The merchants, preachers, kings, and students who were confined to home during the four months June, July, August, and September began to flow out and attain success in life, just as perfected souls attain the required body as soon as they leave the present one. 

The people in general—especially the merchants, preachers, kings, and students—are advised not to leave home during the four months of the rainy season. These four months are known as Cāturmāsya, and for everyone there are specific rules for observing this period, partly for the sake of health and partly for spiritual realization. During this period the merchants cannot do free business, dedicated souls like sannyāsīs cannot freely preach the doctrines of the Vedas, kings cannot go out to tour their states, and students cannot go to their schools, which are closed. But after the Cāturmāsya period they all get the freedom to go out and perform their respective duties, and by doing so they can achieve the results they desire. 

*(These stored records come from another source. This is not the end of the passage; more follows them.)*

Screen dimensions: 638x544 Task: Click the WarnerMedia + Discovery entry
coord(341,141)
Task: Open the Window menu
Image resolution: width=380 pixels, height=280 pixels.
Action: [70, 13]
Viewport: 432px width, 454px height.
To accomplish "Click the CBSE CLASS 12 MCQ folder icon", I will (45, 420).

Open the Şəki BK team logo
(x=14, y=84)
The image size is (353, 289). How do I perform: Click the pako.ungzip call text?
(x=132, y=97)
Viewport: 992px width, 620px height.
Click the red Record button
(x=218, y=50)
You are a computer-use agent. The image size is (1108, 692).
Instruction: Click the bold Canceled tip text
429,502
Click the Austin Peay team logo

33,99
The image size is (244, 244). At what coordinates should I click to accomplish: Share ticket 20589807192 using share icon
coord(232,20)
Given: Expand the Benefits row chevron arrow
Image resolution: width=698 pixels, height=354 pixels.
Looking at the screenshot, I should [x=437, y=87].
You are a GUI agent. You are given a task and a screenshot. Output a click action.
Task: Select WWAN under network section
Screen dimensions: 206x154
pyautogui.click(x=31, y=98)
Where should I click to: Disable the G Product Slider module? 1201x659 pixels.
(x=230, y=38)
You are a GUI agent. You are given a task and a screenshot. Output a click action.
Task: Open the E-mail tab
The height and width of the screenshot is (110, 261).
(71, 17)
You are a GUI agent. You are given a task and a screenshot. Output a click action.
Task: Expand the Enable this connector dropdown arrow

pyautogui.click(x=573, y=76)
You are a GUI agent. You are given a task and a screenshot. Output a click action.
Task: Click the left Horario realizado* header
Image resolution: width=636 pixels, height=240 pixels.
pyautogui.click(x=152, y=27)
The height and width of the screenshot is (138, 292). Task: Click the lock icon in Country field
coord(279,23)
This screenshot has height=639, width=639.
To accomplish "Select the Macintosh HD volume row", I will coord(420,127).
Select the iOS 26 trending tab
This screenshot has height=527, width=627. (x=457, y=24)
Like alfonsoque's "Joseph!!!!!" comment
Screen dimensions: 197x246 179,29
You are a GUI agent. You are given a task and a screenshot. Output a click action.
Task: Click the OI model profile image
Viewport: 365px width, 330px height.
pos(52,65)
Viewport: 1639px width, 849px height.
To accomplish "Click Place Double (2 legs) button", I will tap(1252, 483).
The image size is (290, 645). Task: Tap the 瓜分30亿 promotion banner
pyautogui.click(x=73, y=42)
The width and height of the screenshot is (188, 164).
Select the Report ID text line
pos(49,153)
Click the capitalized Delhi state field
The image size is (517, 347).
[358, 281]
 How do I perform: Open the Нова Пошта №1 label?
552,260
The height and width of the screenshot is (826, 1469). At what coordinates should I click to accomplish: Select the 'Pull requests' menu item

In the same way, one cannot achieve the desired results of one’s penances until one attains freedom from the present body. There are various ways to practice the various kinds of yoga to attain various results in various spheres of life. It is not that everything is the same. There are varieties of life, varieties of planets, and varieties of success in spiritual realization. And all these can be achieved only when we have finished the Cāturmāsya-like period of life. It is a foolish imagination, therefore, that we can go to other planets in the present body. If we want to go to Devaloka, the planets of the demigods, we must achieve the required qualifications, and the same is true if we want to go back to the kingdom of God. If we want to remain on this planet in some better condition of life, that also will depend on the required achievements. In any case, those achievements can be fulfilled just after one leaves the body. 

The merchants, preachers, kings, and students form the four important sections of human society. The merchants should see that everyone gets his proper share of the food given as a gift by God. The sannyāsī preachers should go from door to door to preach the sense of God consciousness, not to build maṭhas and temples but to enlighten the people. The king should go out from his home to see with his own eyes how things are going on. (Mahārāja Parīkṣit, while on tour, saw a man, Kali, attempting to kill a cow, so the king at once punished him.) And students should gather knowledge wherever it is available. The combined work of these four sections is meant for the general welfare of society.